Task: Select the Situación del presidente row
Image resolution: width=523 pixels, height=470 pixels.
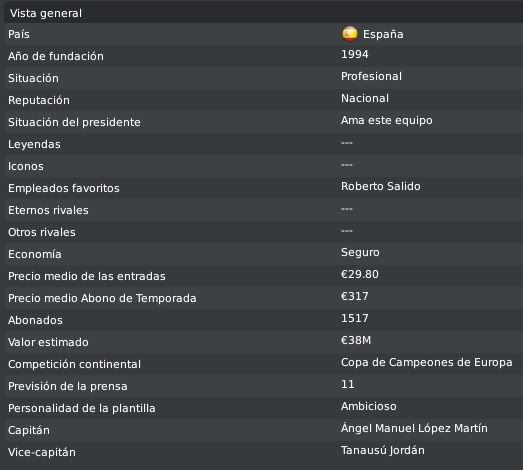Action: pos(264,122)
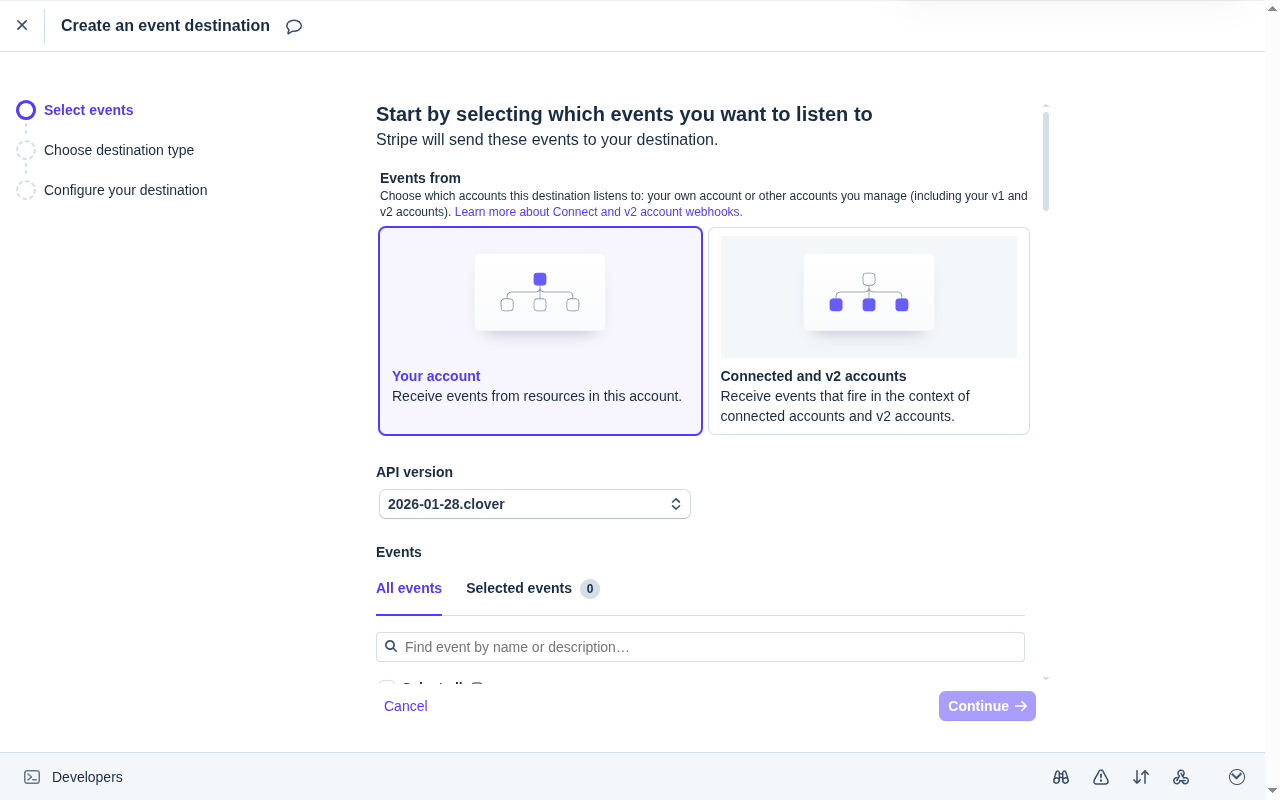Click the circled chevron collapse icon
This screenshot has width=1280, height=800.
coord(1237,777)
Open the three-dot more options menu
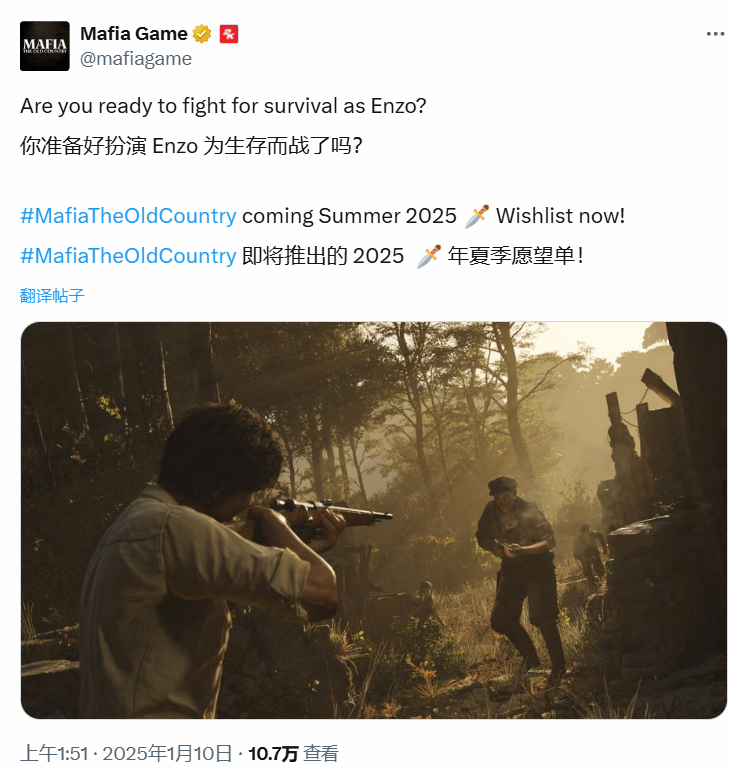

^^^^

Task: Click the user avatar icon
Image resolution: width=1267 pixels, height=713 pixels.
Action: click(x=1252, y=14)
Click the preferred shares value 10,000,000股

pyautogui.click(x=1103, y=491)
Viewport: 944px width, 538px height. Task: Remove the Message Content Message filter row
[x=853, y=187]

^^^^

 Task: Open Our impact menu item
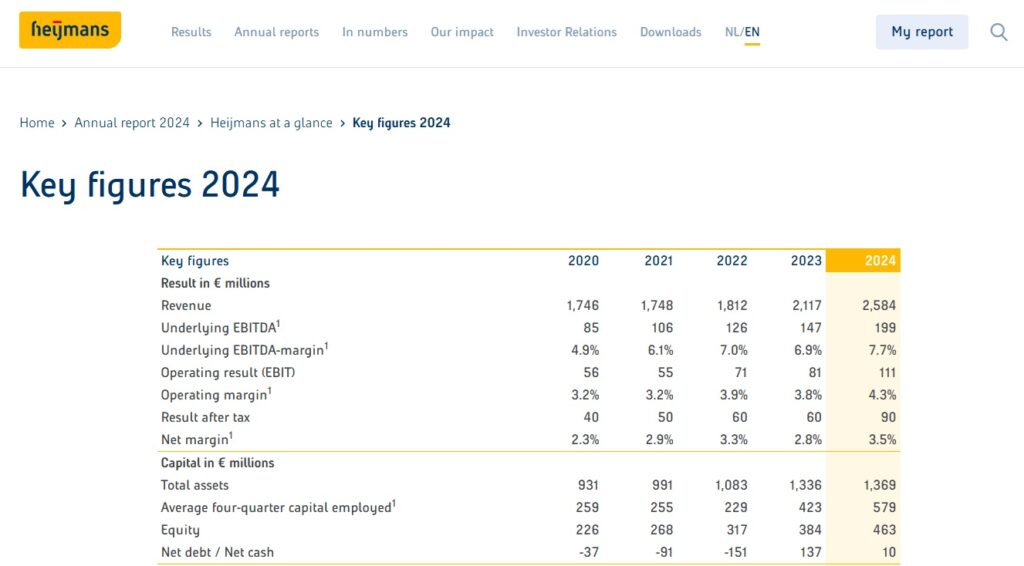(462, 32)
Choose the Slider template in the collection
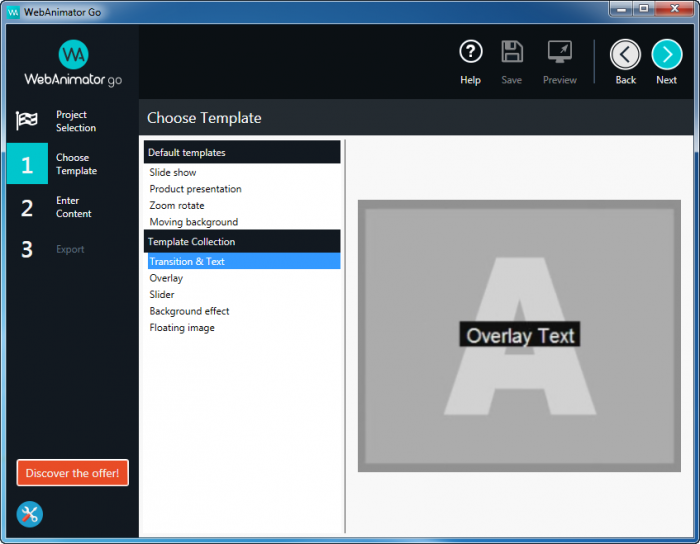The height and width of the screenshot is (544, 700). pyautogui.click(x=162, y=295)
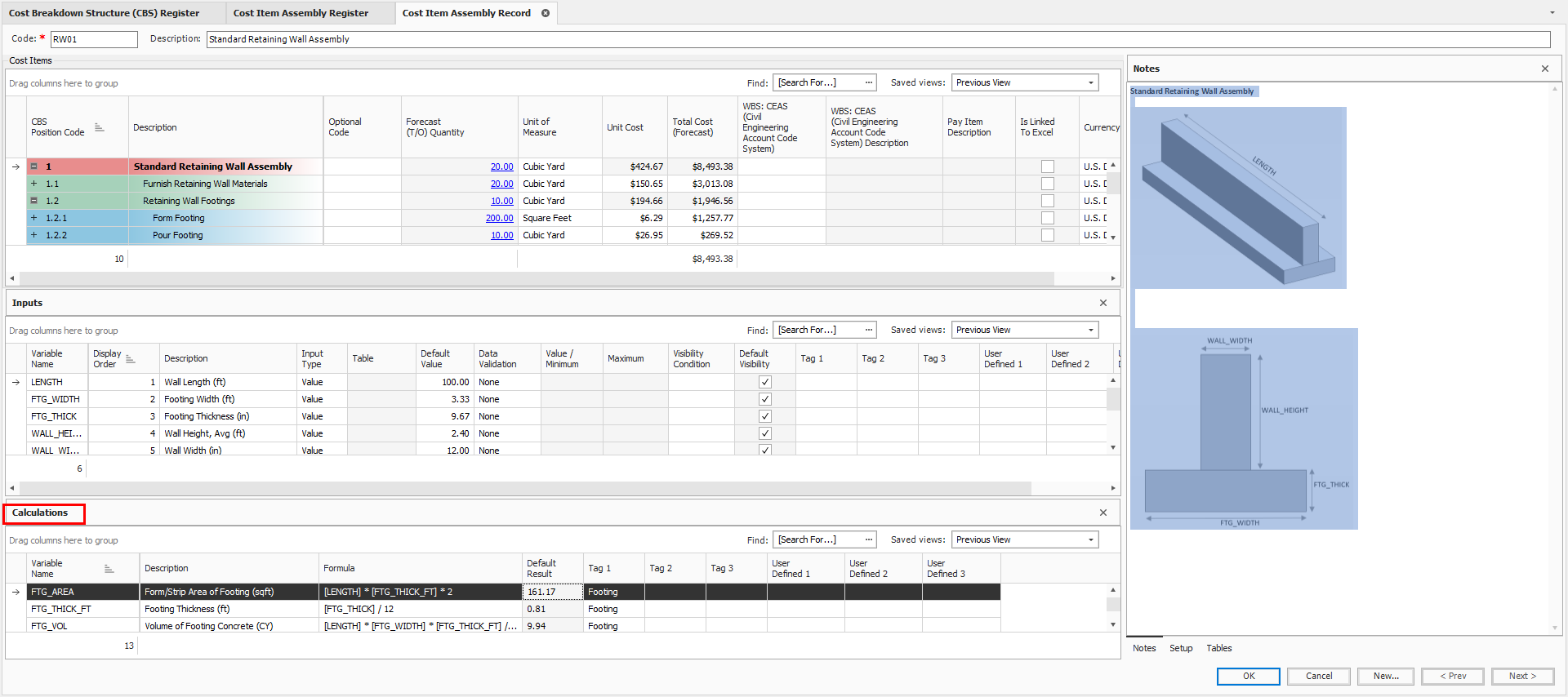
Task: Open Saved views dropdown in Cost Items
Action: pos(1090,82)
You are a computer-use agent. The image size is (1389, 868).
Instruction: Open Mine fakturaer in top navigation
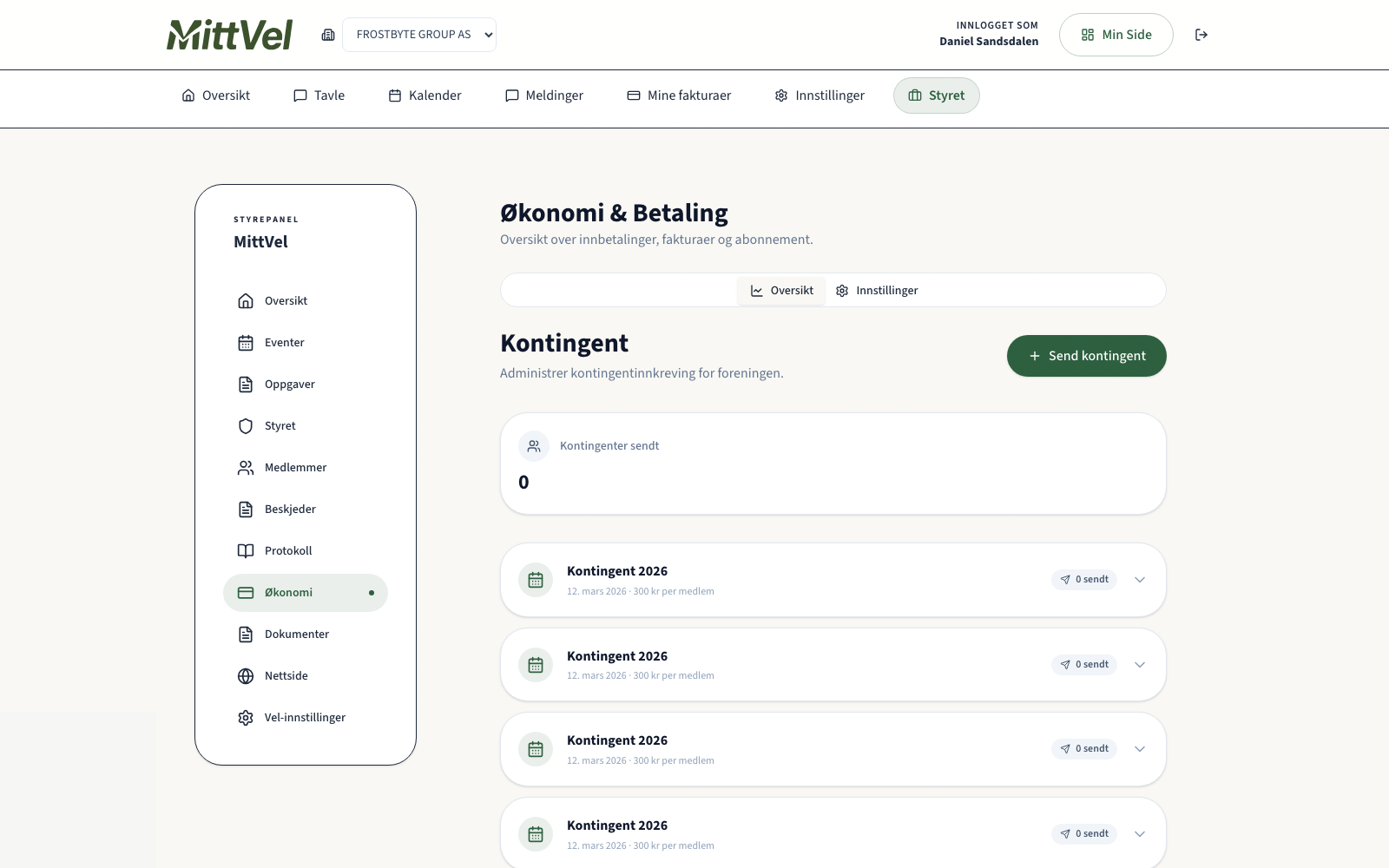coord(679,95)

^^^^

Work to complete
In the records above, find the line with "Task: Select the Situación del presidente row" and the line with "Open the three-dot more options menu". Write out exactly those lines and every one between, with no pictures and no other lines.

Reply to the task
Task: Select the Situación del presidente row
Image resolution: width=523 pixels, height=470 pixels.
Action: pos(264,122)
Click the circled chevron collapse icon
This screenshot has width=1280, height=800.
coord(1237,777)
Open the three-dot more options menu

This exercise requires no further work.